**PROBLEM STATEMENT:** Reproduce word for word the part of the Michigan potash passage starting at "The scoop on" and ending at "world’s potash reserve.".

**QUOTED PASSAGE:**
━━━━━━━━━━

In 2008, Harrison and his wife, Linda, an administrator with the repository, came into possession of geologic core samples collected in the early 1980s when a Canadian company was prospecting for potash in Michigan. That company established a mine and small processing plant in Michigan but pulled back from fully commercializing the deposit.
Over the years, changing business plans and corporate mergers pushed the Michigan operation into the background, and mineral leases for the area lapsed. The sample cores came to WMU by chance and were added into the University’s statewide collection of such core samples.
“Without Bill and Linda Harrison, Michigan and the United States would be without the rediscovery of a multi-billion dollar potash deposit,” says Pagano who learned through industry sources that the Harrisons might be able to help him in his quest to define the scope and quality of the Borgen Bed.
The scoop on potash
Potash is found in just a few areas once covered by inland seas. The seas evaporated and the potassium and sodium chloride deposits crystallized into potash ore and were covered by successive layers of rock and soil.The Michigan deposit, WMU’s Harrison says, is the purest and highest-grade potash being produced globally—600 percent higher than that being produced in New Mexico’s vast Permian Basin. It is also twice the grade of deposits found in Canada and Russia, the two nations that control more than 80 percent of the world’s potash reserve.

━━━━━━━━━━

**THE DATA:**

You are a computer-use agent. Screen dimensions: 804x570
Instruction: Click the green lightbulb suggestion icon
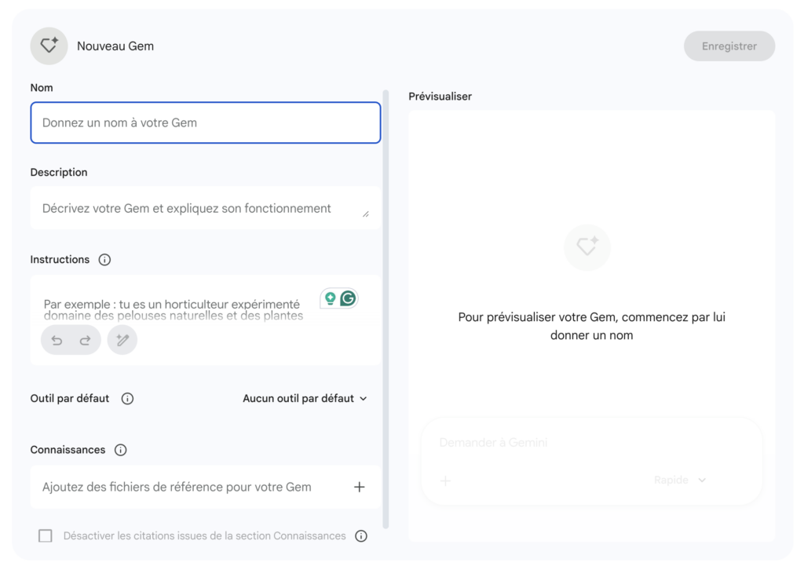(330, 298)
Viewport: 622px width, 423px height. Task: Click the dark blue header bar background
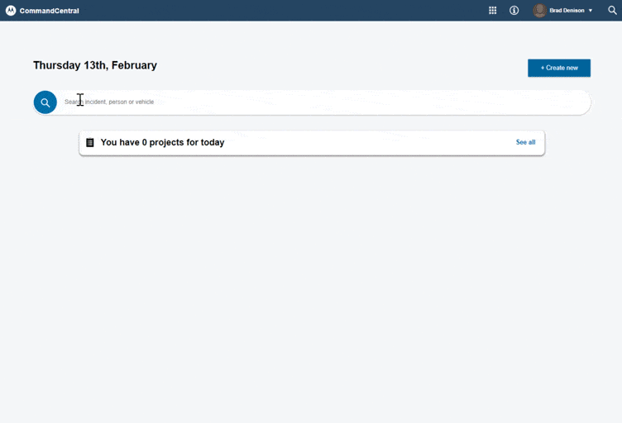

━━━━━━━━━━

**EXERCISE SOLUTION:**
The scoop on potash
Potash is found in just a few areas once covered by inland seas. The seas evaporated and the potassium and sodium chloride deposits crystallized into potash ore and were covered by successive layers of rock and soil.The Michigan deposit, WMU’s Harrison says, is the purest and highest-grade potash being produced globally—600 percent higher than that being produced in New Mexico’s vast Permian Basin. It is also twice the grade of deposits found in Canada and Russia, the two nations that control more than 80 percent of the world’s potash reserve.